## Begin Provided records

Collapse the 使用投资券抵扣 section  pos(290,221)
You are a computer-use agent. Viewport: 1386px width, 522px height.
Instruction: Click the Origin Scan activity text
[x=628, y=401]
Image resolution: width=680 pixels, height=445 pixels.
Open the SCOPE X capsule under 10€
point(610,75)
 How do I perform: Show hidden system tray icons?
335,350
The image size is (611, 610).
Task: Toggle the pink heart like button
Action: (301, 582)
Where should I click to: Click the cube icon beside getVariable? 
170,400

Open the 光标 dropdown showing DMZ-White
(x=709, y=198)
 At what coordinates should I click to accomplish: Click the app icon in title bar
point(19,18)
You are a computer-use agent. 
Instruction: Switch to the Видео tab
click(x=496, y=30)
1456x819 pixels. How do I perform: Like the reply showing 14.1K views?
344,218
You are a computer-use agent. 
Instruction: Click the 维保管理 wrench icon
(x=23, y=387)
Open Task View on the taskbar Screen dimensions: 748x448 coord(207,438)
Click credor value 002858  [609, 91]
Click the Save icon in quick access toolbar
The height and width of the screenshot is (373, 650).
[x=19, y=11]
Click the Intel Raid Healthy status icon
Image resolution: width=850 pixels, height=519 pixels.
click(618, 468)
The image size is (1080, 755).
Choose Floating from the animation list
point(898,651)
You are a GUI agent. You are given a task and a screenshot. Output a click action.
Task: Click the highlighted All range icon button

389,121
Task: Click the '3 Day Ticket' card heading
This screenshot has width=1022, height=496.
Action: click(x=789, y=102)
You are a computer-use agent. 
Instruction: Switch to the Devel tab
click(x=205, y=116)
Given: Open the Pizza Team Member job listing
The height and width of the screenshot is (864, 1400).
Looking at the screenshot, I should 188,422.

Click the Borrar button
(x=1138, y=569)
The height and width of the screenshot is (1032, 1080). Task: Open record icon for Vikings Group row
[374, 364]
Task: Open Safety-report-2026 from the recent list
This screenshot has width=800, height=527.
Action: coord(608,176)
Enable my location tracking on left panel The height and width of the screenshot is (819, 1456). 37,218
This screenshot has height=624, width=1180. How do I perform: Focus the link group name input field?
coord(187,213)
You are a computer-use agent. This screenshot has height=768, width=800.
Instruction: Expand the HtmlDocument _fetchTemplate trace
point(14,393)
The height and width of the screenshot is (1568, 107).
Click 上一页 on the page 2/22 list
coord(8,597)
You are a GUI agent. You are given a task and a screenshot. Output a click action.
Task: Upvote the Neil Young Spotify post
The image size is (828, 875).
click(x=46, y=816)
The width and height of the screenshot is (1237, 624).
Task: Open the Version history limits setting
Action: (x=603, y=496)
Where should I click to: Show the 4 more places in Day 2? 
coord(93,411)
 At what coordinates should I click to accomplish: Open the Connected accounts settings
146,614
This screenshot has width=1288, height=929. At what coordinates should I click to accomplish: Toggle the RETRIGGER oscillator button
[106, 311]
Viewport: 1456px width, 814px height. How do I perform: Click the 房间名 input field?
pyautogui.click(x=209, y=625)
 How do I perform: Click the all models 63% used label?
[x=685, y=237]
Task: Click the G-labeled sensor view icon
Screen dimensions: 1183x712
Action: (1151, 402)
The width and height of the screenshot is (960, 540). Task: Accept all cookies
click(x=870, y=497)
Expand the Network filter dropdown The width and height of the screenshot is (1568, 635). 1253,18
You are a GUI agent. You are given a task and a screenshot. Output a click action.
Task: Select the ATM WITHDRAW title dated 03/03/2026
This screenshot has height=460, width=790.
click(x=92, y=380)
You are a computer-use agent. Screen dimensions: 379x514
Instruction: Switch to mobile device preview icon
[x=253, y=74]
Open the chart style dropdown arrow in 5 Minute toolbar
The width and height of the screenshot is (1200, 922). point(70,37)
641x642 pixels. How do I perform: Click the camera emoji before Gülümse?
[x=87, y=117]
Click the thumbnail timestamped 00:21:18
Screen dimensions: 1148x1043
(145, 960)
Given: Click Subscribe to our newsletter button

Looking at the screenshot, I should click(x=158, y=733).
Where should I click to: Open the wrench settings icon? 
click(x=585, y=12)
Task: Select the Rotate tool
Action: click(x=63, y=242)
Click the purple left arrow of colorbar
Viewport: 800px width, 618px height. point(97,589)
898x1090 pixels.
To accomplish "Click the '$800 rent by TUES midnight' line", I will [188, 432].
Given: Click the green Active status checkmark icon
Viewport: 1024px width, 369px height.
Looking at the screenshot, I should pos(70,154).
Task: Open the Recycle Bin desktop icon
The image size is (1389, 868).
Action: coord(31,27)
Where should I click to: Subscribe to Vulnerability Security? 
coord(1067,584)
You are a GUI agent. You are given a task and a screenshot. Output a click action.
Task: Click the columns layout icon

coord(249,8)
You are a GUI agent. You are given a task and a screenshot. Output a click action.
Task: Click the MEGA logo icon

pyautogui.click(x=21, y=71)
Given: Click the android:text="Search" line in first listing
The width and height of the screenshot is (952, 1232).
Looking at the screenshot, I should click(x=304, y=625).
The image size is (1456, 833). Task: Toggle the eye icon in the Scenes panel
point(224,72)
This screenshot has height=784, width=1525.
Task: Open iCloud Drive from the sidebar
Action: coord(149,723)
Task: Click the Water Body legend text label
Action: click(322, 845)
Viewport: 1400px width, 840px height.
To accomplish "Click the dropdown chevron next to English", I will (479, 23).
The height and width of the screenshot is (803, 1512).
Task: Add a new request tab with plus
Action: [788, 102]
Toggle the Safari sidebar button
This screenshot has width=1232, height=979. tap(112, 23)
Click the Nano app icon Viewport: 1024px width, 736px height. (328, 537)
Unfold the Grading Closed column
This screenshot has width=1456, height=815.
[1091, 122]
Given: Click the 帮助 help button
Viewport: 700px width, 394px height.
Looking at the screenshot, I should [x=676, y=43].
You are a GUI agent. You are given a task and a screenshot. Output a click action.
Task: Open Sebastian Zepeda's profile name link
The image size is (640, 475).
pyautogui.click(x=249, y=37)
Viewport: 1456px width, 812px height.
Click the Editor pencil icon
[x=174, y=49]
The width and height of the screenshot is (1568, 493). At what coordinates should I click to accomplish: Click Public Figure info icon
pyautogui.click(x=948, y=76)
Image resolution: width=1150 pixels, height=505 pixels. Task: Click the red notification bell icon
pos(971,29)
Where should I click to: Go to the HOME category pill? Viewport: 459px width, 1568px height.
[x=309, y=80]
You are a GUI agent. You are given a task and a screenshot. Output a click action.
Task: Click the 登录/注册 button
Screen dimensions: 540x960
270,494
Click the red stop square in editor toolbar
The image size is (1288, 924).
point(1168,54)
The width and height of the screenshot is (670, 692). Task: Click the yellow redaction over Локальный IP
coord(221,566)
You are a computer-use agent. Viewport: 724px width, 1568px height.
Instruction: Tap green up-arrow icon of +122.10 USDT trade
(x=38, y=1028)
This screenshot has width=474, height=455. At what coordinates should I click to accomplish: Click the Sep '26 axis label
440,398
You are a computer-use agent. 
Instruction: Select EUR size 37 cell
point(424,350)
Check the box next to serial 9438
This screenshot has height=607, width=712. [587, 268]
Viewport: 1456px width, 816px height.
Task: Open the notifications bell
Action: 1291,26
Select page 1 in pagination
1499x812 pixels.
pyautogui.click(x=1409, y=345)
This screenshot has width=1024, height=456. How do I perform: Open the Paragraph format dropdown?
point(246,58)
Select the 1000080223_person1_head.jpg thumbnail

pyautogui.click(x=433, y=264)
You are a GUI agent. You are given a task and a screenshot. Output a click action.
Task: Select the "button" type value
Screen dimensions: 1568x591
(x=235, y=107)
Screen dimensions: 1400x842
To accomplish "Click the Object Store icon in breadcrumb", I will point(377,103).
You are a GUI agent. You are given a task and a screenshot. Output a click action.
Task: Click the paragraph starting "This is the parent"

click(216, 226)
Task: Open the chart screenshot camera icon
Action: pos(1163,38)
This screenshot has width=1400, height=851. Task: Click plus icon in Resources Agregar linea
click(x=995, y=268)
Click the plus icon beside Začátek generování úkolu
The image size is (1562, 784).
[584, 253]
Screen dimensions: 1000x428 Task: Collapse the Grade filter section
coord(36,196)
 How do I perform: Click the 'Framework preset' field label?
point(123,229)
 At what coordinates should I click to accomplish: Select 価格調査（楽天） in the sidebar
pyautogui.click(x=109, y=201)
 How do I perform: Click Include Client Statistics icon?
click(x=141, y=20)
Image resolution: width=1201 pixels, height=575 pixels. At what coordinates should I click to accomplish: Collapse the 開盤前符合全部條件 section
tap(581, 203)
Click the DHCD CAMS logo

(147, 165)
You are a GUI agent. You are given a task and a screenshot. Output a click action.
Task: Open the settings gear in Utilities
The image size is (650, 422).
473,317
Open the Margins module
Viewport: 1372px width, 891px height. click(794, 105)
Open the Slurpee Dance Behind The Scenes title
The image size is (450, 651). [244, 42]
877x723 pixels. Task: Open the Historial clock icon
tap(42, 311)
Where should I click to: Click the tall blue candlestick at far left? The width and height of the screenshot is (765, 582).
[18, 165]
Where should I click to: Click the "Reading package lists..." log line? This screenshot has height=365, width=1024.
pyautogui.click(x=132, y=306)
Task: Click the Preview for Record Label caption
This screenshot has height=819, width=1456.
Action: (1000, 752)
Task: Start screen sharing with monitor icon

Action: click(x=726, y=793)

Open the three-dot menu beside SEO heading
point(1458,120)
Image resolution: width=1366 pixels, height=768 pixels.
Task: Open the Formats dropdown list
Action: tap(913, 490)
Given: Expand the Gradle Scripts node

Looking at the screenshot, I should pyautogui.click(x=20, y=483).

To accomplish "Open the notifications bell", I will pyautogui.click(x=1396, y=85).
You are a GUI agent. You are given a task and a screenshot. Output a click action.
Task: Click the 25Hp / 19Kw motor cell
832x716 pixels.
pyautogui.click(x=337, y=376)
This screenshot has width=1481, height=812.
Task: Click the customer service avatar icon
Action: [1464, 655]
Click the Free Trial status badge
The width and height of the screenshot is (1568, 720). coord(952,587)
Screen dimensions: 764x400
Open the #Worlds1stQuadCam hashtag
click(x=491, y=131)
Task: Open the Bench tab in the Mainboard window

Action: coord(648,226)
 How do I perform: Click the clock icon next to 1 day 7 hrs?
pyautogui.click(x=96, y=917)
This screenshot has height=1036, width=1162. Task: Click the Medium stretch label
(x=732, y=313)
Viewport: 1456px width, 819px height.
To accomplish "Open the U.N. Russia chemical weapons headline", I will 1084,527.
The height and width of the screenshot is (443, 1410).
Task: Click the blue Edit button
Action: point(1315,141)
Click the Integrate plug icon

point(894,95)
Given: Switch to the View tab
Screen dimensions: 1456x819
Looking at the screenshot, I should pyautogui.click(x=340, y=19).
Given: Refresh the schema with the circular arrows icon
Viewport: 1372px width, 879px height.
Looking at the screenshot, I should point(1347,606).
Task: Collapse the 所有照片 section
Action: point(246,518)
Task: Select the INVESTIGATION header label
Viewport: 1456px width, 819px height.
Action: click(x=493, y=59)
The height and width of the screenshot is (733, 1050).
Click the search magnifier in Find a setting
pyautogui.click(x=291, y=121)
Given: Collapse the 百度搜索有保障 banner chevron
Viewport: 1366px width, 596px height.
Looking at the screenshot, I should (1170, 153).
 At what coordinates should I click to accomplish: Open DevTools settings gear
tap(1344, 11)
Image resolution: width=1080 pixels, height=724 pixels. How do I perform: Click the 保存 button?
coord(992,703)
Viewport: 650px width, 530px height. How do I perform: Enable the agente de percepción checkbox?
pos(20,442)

## End Provided records

To do |
Copy the listing from the line containing "Click the DHCD CAMS logo" up to and including the line containing "pyautogui.click(x=132, y=306)", reproducing each line without any change.

Final answer |
Click the DHCD CAMS logo

(147, 165)
You are a GUI agent. You are given a task and a screenshot. Output a click action.
Task: Open the settings gear in Utilities
The image size is (650, 422).
473,317
Open the Margins module
Viewport: 1372px width, 891px height. click(794, 105)
Open the Slurpee Dance Behind The Scenes title
The image size is (450, 651). [244, 42]
877x723 pixels. Task: Open the Historial clock icon
tap(42, 311)
Where should I click to: Click the tall blue candlestick at far left? The width and height of the screenshot is (765, 582).
[18, 165]
Where should I click to: Click the "Reading package lists..." log line? This screenshot has height=365, width=1024.
pyautogui.click(x=132, y=306)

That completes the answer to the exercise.